Il y a 1600 ans, les chrétiens ont commencé à appeler les derniers jours de la vie de Jésus la « Semaine sainte ». Le mot anglais « Maundy » vient d’un mot latin qui signifie alliance. Le jeudi saint rappelle le jour où Jésus a partagé un dernier repas avec ses disciples et leur a donné une nouvelle alliance.
Jusqu’ici, chacun des derniers jours de Jésus a montré de plus en plus clairement qu’il a l’intention de démolir l’ordre religieux actuel et d’inaugurer un nouveau Royaume. Les autorités religieuses cherchent un moyen de faire mourir Jésus à cause de ce message, et Judas, l’un des disciples de Jésus lui-même, vient de se proposer pour trahir son maître (Luc 22.4-6). Et le premier jour de la Pâque, Judas décide de trahir Jésus par un baiser.
La Pâque était une fête juive qui rejouait la manière dont Dieu avait délivré son peuple de l’esclavage en Égypte. Dieu a promis que si son peuple sacrifiait un agneau, appliquait son sang au-dessus et autour de ses portes, puis mangeait l’agneau immolé avec du pain sans levain, il le libérerait (Exode 12.1-10). Dieu a honoré cette alliance lorsque, après le repas, un ange est venu et a tué les fils premiers-nés du Pharaon et de tous ceux qui s’opposaient aux plans de Dieu pour libérer son peuple.
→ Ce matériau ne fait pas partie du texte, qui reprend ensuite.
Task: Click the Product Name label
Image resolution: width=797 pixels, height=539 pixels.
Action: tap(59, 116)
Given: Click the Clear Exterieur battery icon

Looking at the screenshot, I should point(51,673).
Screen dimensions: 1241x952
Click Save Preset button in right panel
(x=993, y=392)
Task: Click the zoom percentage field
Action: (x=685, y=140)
Mais après la mort des premiers-nés, le peuple de Dieu fut libéré de la puissance égyptienne et devint bientôt son propre royaume.
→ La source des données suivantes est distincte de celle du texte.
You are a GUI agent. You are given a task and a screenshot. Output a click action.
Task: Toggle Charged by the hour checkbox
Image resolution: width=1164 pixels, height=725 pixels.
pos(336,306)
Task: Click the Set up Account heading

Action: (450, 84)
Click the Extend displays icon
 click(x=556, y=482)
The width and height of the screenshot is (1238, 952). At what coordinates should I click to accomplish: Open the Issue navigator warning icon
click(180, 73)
Jésus dit à ses disciples de faire les préparatifs pour célébrer ce jour (Luc 22.7-13). Mais tandis qu’ils mangent l’agneau et le pain et boivent du vin, Jésus réoriente le sens de ces symboles. Selon Jésus, ces symboles ne renvoient pas seulement à un acte de salut passé, mais annoncent un acte nouveau. Jésus prit le pain et dit : « “Ceci est mon corps, qui est donné pour vous ; faites ceci en mémoire de moi.” Il fit de même avec la coupe, après le repas, en disant : “Cette coupe est la nouvelle alliance en mon sang, qui est versé pour vous” » (Luc 22.19-20). L’alliance de Dieu lors de la première Pâque promettait la liberté et un Royaume au-delà d’un agneau sacrifié et d’un premier-né mort. Et au cours de ce même repas, Jésus conclut une nouvelle alliance et promet que, par le corps et le sang sacrifiés du premier-né de Dieu, le peuple de Dieu sera libéré une fois de plus. Mais ils doivent d’abord accepter, manger et boire son corps et son sang.
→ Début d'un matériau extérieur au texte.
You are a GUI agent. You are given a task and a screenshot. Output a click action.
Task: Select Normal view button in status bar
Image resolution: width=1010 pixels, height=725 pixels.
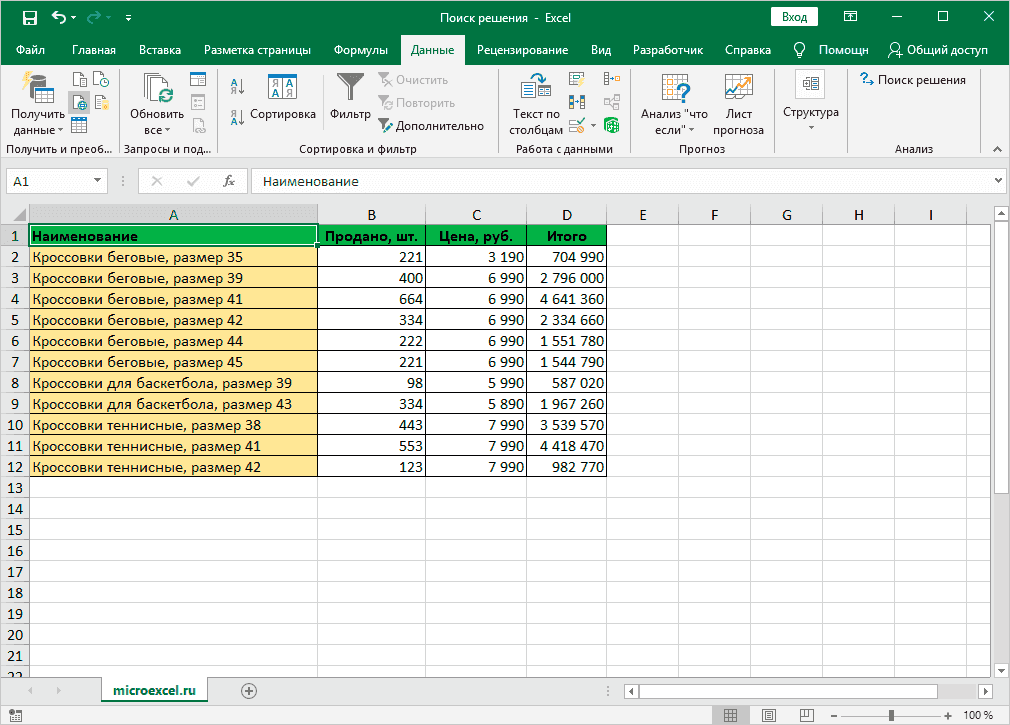(731, 715)
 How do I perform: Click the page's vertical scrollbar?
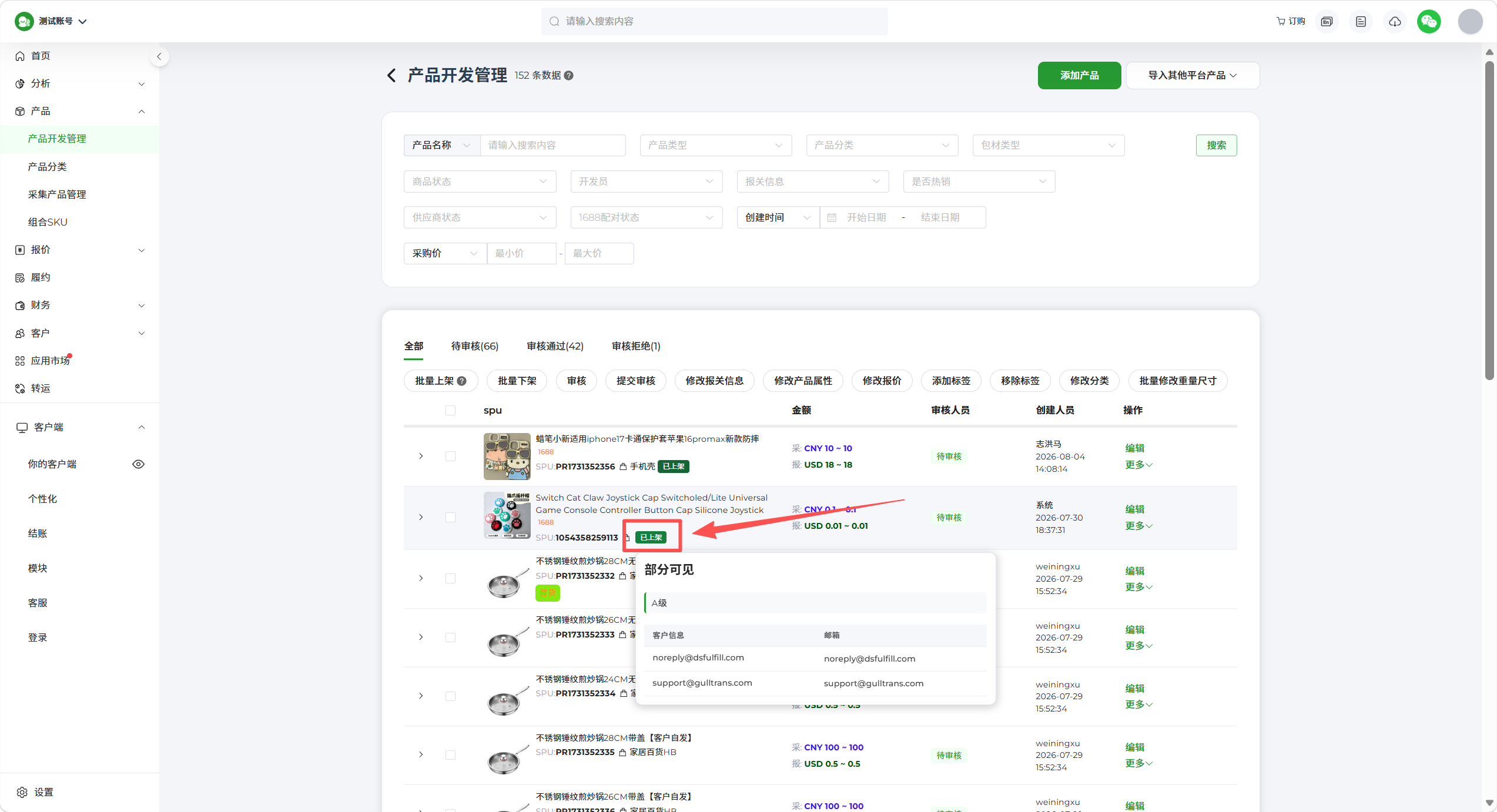1489,218

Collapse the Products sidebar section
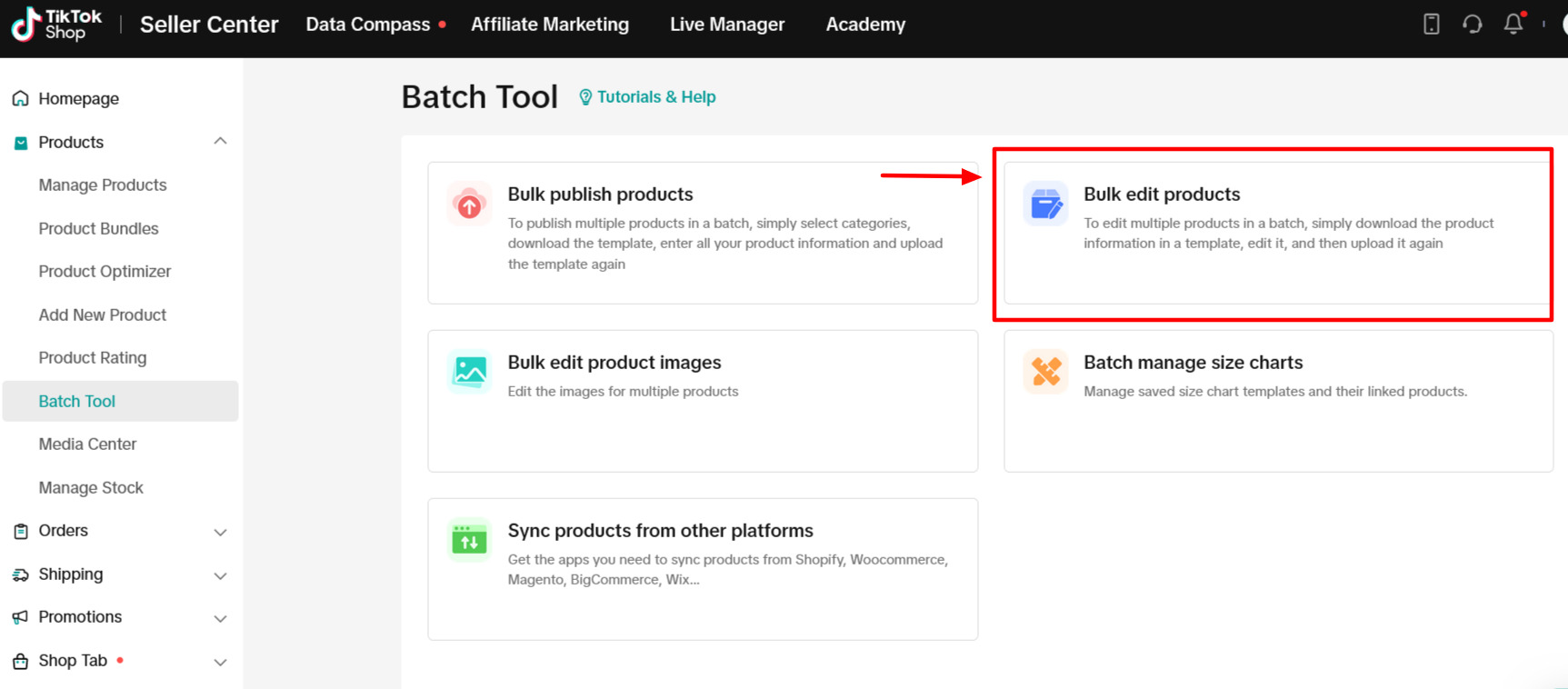tap(220, 142)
Beaucoup de choses arrivent après ce moment. Judas quitte le repas pour trahir Jésus. Les disciples se disputent pour savoir qui est le meilleur chef. Jésus se rend dans un jardin voisin pour prier et demande brièvement à Dieu de lui retirer la responsabilité d’être la coupe sanglante qu’il vient d’offrir. Judas revient avec une foule qui traîne Jésus devant un tribunal juif. Les disciples se dispersent. Pierre, le principal disciple, nie même connaître son Maître. Puis les autorités religieuses condamnent Jésus comme hérétique et le frappent jusqu’au lever du soleil.
Mais le jeudi saint est une bonne nouvelle, car Jésus annonce que les ténèbres et la déception de ces dernières heures mèneront à la liberté et à un Royaume. Tout comme le pain ne peut être mangé sans être rompu et le vin ne peut être bu sans être versé, une alliance ne peut être conclue sans sang. Comme nous l’avons dit plus haut, « Maundy » vient d’un mot latin qui signifie alliance. Et en ce jour, Jésus promet qu’il portera le prix de notre alliance de liberté. Tout comme Israël a été libéré de l’esclavage par le sang d’un agneau, nous sommes libérés de l’esclavage par le sang de Jésus. Il est le fils premier-né qui a été perdu afin que nous ne soyons plus captifs des puissances, des tentations, des péchés et des conséquences de ce monde. Grâce au jeudi saint, nous sommes des citoyens libres du nouveau Royaume éternel de Jésus.
Je prie donc qu’en ce jeudi saint vous acceptiez le corps et le sang de Jésus comme une nouvelle alliance — la promesse de Dieu de vous libérer et de vous faire entrer dans son Royaume.